Result will print, 1, 3, 4, 0, 5. Works.
What makes me nervous though is the floating point comparsion. After
all numeric_limits is not defined on one platform (using gcc 2.96).
?
That said, I was opting to use iterators with - I think std::distance
? Use of iterators versus indexing is a completely different question
from how to compare the stored values.
but I''ll end up doing floating point comparison anyways, in which case
my own version ( with my own comparator - isEqual) works best. Correct?
IMO no。
我无法想象有人故意开始在
$ b上生成编译器$ b,相同的浮动文字2.3123等,在代码中的每个地方内部都不会产生相同的
倍值,如果
您使用相同的编译器标志。 (如果你通过算术生成数字,那么它当然是另一回事。)
即使编译器确实产生了不同的值对于相同的文字,
没有理由认为结果会通过isEqual()。
epsilon()在数值分析中有用,但我不要认为这是一个合适的b $ b。
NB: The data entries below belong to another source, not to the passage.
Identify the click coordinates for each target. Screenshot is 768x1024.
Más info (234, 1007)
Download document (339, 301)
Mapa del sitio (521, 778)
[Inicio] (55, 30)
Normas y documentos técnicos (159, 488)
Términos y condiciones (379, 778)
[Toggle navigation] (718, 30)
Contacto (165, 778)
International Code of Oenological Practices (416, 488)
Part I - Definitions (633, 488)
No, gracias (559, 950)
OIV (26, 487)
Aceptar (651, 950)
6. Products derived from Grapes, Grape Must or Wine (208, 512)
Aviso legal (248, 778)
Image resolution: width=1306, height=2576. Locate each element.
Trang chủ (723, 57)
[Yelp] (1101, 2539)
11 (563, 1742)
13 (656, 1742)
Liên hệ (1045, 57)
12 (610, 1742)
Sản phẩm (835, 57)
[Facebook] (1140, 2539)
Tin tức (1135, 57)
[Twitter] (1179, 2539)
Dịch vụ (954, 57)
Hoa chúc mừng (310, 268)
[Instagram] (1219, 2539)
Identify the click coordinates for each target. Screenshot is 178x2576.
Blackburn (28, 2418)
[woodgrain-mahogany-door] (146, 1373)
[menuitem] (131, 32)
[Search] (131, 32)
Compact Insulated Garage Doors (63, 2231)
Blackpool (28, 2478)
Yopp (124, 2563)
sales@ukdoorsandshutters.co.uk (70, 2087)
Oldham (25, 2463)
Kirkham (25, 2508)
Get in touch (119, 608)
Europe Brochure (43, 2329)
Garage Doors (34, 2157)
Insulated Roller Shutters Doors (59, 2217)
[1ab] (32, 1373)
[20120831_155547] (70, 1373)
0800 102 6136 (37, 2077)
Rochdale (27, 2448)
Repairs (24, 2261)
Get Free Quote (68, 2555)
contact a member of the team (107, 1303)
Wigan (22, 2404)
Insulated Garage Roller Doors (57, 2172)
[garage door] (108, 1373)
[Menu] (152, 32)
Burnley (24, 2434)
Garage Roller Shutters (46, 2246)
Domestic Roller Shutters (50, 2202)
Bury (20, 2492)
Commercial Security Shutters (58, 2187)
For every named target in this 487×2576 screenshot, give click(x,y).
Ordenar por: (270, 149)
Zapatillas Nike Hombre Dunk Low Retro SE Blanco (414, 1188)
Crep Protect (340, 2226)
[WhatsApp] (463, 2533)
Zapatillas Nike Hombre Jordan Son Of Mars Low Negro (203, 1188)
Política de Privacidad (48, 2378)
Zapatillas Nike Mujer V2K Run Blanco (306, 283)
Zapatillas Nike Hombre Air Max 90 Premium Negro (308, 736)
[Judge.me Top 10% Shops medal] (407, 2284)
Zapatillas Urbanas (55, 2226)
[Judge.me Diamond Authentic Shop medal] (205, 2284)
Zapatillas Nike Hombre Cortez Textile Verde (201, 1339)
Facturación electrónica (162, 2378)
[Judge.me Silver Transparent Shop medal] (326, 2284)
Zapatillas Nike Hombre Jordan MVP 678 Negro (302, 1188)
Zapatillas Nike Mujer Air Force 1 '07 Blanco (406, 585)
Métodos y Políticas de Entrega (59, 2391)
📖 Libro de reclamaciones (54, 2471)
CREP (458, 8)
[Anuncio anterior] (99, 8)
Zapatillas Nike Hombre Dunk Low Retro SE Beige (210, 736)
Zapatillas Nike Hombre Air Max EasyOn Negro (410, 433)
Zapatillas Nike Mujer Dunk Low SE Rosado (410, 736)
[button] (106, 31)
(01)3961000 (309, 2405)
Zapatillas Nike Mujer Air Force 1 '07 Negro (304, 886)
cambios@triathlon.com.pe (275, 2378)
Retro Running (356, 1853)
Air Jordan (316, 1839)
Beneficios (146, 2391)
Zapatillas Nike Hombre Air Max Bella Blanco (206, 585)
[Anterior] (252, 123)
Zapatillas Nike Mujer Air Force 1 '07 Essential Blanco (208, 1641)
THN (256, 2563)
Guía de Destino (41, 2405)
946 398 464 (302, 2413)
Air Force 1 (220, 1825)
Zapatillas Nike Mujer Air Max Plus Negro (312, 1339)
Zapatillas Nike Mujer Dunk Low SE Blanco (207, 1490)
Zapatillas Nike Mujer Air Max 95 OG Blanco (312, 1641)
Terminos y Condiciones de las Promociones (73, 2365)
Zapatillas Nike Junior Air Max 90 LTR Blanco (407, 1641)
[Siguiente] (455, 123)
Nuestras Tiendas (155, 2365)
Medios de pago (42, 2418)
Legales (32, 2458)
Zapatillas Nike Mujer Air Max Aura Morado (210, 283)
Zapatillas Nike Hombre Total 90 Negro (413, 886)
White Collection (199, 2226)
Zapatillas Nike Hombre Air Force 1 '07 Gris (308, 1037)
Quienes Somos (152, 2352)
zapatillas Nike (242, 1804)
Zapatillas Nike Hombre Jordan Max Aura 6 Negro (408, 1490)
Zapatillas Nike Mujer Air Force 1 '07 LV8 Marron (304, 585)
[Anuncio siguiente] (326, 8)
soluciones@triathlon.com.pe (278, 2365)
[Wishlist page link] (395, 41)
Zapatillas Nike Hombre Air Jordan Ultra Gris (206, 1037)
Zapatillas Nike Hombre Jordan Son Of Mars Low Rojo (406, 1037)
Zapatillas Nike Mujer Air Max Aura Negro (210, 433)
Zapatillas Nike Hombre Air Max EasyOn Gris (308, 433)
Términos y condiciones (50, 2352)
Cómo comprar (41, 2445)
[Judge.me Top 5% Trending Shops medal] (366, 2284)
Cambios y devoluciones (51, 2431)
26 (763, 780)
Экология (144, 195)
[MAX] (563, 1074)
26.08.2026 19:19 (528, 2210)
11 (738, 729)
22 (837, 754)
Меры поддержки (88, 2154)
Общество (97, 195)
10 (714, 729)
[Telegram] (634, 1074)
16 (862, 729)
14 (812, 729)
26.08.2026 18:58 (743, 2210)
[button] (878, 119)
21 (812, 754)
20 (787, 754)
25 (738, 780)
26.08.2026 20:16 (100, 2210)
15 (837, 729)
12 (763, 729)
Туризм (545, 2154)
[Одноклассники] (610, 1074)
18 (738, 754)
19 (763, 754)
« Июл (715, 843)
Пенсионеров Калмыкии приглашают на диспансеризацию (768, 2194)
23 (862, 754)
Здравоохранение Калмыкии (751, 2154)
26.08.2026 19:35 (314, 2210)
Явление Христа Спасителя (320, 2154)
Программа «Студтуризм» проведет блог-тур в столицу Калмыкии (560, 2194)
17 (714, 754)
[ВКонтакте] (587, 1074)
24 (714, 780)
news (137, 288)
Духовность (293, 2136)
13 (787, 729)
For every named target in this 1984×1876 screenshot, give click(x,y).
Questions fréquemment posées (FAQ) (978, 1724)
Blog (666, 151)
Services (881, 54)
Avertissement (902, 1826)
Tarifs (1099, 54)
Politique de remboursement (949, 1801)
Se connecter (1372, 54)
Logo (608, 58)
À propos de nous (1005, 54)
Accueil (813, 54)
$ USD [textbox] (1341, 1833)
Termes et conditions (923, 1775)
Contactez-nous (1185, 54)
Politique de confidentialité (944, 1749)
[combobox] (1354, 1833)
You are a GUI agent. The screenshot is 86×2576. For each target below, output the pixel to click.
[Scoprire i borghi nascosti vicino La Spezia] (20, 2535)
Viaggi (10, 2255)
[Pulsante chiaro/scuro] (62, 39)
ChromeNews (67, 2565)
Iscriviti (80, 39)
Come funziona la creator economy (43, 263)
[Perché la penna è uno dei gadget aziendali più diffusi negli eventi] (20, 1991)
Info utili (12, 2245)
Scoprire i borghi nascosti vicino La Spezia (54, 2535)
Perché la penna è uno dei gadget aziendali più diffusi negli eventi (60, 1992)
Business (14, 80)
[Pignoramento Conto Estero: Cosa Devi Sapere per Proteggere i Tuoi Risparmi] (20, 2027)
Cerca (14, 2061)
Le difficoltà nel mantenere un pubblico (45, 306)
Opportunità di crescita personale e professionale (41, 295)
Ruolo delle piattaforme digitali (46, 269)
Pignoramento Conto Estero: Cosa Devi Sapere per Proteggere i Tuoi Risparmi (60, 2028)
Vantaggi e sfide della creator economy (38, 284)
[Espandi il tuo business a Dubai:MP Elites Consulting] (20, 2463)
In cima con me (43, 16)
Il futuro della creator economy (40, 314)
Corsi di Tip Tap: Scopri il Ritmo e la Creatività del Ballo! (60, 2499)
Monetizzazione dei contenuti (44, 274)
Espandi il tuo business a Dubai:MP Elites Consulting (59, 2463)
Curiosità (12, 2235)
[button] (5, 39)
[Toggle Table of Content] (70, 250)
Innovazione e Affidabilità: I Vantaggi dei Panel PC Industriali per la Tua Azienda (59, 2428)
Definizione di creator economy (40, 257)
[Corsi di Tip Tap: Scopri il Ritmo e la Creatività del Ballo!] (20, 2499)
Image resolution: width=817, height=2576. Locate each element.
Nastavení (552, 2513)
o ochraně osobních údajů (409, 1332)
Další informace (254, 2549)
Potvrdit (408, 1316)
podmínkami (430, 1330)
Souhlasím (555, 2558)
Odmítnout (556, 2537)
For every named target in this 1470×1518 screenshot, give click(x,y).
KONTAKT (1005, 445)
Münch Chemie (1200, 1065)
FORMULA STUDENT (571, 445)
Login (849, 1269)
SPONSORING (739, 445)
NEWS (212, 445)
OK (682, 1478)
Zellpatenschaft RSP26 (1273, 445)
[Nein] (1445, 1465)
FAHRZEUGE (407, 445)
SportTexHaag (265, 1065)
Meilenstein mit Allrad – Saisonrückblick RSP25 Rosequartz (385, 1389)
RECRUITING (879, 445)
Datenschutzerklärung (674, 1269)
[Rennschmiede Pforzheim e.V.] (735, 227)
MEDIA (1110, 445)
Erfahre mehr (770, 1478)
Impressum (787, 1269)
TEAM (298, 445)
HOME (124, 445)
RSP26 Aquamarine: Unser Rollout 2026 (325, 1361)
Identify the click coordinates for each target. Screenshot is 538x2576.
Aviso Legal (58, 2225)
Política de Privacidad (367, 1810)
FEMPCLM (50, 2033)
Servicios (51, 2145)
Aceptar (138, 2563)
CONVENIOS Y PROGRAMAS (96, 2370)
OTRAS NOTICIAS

实际上它保证如果X == 1.0,(a)X和
X + epsilon()是不同的值,(b)X和X + epsilon()/ 2不是,
但是对于X的其他值,其中一个断言可能不正确。
要正确指定模糊浮点比较,通常需要
对建模域名的一些了解,但在这里你试图再次猜测一个可能甚至不存在的编译器问题。
最后,如果你真的必须使用你自己的比较器,不要叫它
isEqual。
-
Richard Herring
IMO no.
I can''t imagine anyone deliberately setting out to produce a compiler on
which the same floating literal 2.3123 etc., wouldn''t produce the same
double value internally in each place in the code where it''s used, if
you use the same compiler flags. (If you''re generating the numbers by
arithmetic it''s a different matter, of course.)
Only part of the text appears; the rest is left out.